If you have 3 realservers one of them sets up a session and keeps the session
state in RAM. It's most efficient to return to that realserver because the
other realservers don't have the session state yet. They can fetch it from
the database, but that's slower than simply fetching it from RAM.
That's why you will need persistency. Persistency will assure you that you get
back to that RS once the session ID is in RAM for that specific client. New
incoming requests will go to the RS with the least amount of (something in the
line of that formula, I didn't check it):
100 * (50 * RS->active_conns + RS->inactive_conns) / RS->weight
If it's only for failover this can also be achieved using the sysctl flags
that Joseph now finally documented in the HOWTO (thanks!), if it's also
for
Where did he document new sysctrl flags for failover or do I misunderstand
you again?
http://www.linuxvirtualserver.org/docs/sysctl.html, expire_nodest_conn. Set
it to non-zero and at least you get proper failover reassignments from LVS
AFAICS. My LVS doesn't have this option yet, but that's what I read from the
docs.
:) It was even me with an email last week that caused this.

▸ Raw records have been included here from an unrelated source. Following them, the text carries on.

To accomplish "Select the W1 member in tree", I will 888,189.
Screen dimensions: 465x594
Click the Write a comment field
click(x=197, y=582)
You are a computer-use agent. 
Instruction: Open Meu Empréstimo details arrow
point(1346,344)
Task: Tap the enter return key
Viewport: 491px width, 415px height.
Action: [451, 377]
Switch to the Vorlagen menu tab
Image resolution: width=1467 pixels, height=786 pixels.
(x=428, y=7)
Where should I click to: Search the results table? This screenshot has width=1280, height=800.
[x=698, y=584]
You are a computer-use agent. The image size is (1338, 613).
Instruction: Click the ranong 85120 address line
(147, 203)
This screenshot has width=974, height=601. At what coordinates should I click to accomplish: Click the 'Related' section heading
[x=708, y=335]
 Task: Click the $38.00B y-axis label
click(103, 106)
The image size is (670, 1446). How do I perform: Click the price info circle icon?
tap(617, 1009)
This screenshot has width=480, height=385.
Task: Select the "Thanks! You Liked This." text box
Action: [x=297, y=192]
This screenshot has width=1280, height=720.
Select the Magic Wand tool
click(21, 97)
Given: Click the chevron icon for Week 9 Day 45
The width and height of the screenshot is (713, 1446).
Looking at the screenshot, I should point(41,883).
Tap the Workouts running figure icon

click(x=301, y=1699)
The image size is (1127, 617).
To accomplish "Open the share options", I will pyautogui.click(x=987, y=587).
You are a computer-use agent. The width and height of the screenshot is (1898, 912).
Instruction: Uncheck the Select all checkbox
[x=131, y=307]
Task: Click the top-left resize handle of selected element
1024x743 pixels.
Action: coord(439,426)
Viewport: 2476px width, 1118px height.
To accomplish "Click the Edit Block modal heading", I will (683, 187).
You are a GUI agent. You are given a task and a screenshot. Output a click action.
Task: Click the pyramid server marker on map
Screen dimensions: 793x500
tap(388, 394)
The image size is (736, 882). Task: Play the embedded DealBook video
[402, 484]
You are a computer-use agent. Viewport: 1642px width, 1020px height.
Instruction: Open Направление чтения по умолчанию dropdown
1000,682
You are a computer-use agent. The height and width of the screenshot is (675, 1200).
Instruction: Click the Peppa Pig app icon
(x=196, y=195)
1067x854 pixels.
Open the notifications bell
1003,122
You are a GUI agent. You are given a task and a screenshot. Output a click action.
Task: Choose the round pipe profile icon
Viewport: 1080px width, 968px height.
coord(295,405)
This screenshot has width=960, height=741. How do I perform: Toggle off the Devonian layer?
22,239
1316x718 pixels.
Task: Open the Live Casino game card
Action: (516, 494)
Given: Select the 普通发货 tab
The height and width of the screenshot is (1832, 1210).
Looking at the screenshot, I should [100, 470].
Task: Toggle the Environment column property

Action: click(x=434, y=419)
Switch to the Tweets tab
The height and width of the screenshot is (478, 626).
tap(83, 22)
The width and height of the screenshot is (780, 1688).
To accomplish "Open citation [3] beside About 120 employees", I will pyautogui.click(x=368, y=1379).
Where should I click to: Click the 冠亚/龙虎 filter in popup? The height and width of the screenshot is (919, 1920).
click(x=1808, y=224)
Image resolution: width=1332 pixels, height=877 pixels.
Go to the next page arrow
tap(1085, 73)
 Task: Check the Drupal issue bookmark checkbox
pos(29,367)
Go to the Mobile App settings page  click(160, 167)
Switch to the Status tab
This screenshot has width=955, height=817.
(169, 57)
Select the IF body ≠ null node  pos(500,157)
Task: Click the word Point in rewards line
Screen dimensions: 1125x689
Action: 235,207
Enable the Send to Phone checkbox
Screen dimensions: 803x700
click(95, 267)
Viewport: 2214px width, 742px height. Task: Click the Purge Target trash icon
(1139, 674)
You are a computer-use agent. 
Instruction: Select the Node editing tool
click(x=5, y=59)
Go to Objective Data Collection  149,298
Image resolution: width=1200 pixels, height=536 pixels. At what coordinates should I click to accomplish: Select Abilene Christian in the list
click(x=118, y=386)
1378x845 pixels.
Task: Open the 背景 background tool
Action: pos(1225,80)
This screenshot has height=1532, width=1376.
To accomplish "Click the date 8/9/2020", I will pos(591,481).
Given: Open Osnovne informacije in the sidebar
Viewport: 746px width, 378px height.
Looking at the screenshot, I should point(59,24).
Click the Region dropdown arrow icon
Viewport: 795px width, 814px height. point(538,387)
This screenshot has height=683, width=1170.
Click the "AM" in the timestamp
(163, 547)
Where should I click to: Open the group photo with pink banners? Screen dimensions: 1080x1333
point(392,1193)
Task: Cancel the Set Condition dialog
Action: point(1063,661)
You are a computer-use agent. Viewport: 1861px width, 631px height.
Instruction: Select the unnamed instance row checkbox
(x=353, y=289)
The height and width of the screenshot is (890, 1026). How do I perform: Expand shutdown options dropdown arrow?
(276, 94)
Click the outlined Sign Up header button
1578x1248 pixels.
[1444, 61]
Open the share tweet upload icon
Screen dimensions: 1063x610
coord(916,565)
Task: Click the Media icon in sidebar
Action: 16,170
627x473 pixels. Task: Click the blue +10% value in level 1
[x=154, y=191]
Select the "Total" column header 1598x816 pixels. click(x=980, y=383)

My brain has some
serious dysfunction sometimes.
Well, WLC is either per-request or per-ip. Per-request is too often and per-ip
is too little, because it doesn't reassign even if the balance is completely
skewed, nor does it cope with failover.
I say you start using persistency with WLC and if you experience extremely load
imbalance, I will assure you that we will fix the problem withing 96 hours. Also
note that load imbalance is not measured after 10 Minutes, but after about 3
days. If you monitor your sessions and the load of all RS the mean amount of
connections should be the same as for every single RS. If not, we need to take
further actions and address this issue.
Again, I'm only assuming that session state transition is as expensive as the
site developers are trying to tell me, I haven't measured it myself yet.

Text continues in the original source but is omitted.